Effects of butorphanol on luteinizing hormone and follicle stimulating hormone levels in ovariectomized rats--comparative study with morphine sulphate.

Abstract

Studies were conducted into the effects on pituitary gonadotrophic hormones in ovariectomized rats of butorphanol, a synthetic morphine derivative which was claimed to be a potent analgesic with few side-effects, in comparison to effects of the naturally occurring alkaloid morphine. For this purpose, 3 groups of ovariectomized rats were used.
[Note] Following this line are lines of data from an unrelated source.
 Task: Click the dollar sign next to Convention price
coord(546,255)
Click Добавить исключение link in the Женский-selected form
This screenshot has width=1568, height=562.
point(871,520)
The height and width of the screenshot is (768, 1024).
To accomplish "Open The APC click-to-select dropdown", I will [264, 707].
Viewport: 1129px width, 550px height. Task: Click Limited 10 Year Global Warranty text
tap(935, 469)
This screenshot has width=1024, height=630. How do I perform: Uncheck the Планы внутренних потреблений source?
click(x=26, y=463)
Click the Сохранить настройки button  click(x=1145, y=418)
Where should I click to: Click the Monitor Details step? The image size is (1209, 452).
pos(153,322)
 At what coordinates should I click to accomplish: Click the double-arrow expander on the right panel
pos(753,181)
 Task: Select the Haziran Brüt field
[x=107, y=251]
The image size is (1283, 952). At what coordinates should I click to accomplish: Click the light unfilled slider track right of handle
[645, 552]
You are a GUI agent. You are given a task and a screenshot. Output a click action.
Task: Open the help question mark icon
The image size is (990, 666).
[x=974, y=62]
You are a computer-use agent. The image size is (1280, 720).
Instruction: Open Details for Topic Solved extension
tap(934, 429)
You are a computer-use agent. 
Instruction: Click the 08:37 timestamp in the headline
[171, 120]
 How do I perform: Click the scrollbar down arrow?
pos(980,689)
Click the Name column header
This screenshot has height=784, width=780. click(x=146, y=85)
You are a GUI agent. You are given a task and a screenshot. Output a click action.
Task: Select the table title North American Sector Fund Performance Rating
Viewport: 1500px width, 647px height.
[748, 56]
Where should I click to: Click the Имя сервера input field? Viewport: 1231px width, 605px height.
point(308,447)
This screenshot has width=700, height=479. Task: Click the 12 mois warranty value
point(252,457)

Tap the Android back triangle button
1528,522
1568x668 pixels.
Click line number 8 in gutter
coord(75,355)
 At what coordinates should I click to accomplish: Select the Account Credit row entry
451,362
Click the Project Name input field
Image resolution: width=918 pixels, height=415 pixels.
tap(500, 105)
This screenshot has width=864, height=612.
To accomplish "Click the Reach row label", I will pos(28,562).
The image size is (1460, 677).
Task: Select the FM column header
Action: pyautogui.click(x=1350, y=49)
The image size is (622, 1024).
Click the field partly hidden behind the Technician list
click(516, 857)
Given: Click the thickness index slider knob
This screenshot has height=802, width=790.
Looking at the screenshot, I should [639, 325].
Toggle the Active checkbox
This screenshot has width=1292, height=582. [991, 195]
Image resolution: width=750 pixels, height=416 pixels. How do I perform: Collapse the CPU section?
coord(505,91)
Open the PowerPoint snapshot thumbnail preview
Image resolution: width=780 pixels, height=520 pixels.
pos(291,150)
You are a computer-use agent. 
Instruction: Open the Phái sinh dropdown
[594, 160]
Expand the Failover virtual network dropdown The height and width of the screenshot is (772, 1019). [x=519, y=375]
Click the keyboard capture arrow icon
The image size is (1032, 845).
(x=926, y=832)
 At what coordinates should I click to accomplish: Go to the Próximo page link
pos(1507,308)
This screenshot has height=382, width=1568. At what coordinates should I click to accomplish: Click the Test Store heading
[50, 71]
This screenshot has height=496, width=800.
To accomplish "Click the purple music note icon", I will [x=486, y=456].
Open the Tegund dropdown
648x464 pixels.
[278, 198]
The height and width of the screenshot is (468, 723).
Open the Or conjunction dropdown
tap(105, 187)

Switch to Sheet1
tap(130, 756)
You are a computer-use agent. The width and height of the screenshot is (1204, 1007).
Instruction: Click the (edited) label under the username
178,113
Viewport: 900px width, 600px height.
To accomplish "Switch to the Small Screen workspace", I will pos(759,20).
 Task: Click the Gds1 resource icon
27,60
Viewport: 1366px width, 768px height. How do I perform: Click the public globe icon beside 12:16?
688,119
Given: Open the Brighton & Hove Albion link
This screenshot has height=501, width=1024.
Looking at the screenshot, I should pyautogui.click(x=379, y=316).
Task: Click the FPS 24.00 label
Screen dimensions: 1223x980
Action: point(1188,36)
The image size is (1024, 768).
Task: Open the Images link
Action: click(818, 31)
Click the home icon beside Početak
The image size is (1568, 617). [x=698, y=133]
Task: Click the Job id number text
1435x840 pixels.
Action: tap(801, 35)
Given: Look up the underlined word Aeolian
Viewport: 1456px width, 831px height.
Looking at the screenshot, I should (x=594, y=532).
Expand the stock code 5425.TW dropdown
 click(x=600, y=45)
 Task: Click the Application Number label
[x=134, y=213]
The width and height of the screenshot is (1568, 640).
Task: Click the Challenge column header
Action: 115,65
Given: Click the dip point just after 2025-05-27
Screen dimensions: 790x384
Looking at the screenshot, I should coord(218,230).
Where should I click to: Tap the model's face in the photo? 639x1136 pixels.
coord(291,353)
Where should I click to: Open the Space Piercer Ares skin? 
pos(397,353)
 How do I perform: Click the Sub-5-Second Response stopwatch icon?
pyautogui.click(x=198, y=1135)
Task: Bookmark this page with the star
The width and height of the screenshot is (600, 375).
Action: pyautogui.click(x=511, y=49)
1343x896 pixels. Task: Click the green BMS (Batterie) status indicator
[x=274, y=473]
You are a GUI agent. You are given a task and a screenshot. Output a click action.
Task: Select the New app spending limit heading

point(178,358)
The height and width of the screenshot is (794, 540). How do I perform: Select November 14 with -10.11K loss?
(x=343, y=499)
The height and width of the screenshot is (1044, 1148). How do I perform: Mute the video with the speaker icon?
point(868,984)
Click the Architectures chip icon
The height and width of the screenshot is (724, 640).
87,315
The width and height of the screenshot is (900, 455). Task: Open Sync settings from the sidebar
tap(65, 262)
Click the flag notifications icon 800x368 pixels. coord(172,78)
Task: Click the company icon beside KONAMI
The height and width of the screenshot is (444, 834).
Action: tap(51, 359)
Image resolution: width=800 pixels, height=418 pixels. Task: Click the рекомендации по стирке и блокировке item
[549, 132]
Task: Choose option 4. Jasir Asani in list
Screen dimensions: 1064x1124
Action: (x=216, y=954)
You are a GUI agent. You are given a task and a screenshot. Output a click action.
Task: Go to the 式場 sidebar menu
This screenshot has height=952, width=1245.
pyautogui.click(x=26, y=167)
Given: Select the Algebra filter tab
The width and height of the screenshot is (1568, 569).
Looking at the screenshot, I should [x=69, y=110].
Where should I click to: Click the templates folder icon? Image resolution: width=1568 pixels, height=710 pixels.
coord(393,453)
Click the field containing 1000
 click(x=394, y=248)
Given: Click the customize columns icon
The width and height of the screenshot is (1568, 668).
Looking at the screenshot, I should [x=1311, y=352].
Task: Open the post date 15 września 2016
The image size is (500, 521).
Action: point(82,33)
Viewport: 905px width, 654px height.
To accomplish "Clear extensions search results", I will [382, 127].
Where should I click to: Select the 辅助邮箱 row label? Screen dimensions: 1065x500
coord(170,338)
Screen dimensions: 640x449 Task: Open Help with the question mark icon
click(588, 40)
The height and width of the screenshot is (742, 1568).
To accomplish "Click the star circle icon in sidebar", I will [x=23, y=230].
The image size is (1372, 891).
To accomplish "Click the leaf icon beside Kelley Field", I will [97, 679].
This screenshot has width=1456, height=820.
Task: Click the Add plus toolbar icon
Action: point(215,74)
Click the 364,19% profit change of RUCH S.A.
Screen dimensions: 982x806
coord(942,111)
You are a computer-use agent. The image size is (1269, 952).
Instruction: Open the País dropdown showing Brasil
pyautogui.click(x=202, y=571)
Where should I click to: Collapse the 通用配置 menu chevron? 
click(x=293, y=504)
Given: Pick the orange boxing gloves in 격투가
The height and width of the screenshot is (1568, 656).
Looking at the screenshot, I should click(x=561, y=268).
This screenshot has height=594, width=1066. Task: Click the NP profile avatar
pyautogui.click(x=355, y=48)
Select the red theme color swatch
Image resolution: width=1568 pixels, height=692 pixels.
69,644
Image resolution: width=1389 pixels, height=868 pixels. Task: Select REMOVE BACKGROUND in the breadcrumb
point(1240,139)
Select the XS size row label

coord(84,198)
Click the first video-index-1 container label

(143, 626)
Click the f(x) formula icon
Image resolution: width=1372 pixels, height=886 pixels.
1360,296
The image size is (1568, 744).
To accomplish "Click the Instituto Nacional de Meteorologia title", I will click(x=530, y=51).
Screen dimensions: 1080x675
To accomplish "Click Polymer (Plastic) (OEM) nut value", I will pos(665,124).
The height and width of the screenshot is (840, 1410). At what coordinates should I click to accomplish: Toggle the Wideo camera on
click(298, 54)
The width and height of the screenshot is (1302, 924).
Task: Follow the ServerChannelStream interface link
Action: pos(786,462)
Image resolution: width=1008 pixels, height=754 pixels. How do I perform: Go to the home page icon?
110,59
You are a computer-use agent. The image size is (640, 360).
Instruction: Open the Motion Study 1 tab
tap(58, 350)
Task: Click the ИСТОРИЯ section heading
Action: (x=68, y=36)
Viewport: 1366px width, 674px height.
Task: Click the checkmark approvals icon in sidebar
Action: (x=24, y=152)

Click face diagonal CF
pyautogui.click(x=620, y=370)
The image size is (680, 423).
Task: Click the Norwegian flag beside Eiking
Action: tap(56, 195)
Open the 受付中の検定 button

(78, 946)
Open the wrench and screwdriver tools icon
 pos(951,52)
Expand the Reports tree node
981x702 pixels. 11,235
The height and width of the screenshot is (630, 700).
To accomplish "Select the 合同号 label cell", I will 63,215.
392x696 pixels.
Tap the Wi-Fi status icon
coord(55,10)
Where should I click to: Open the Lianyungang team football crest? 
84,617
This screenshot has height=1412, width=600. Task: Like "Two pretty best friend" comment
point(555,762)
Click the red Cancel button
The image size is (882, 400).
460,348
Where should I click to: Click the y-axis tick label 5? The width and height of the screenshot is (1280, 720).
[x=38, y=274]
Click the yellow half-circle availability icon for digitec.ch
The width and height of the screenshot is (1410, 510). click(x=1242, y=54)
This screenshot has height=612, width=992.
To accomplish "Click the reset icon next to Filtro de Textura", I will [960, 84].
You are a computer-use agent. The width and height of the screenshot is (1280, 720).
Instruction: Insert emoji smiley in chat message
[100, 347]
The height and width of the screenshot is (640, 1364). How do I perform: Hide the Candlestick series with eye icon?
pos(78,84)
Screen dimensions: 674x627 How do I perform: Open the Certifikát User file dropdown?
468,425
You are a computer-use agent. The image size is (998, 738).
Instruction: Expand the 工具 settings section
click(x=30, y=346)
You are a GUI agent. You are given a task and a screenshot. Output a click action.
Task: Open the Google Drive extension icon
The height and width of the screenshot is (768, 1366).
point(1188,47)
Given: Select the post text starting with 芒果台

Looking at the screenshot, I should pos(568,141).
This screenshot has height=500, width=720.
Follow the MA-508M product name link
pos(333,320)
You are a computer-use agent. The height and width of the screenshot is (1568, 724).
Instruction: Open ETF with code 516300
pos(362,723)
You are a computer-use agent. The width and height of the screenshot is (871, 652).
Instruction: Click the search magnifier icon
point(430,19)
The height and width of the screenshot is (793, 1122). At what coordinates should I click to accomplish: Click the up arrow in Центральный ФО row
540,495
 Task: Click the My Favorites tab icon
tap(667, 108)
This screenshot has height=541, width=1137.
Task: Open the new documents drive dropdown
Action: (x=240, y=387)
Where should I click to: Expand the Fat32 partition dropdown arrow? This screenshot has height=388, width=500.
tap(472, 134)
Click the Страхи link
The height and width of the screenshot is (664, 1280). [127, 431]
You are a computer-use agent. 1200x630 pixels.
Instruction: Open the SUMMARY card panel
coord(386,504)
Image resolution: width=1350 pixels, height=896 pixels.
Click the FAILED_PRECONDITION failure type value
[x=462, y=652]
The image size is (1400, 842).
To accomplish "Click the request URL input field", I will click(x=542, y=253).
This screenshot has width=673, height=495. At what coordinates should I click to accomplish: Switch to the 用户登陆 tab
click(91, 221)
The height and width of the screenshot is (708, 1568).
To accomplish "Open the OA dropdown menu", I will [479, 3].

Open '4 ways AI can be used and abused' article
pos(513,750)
Rats of the 1st group were injected butorphanol at 2 dose levels (1 or 2 mg/kg body weight [b.w.]. Those of the 2nd group were injected morphine sulphate (10 or 20 mg/kg b.w.). The 3rd group was injected saline and served as control. Blood samples were collected by orbital sinus punctures, just before treatment and 1 hour post injection. Luteinizing hormone (LH) and follicle-stimulation hormone levels were determined in the sera of rats by radio-immuno-assay. The results revealed that morphine, at the 2 dose levels used, produced more than 90% decrease in serum LH concentration, whereas butorphanol produced more than 70% decrease in serum LH levels. Both morphine and butorphanol, at the 2 doses used, produced more than 76% decrease in serum follicle stimulating hormone concentration. It is concluded that butorphanol, the morphinic derivative, has a depressive effect on the synthesis and/or release of gonadotrophic hormones. This inhibitory effect, however, was nearly as potent as that produced by morphine sulphate.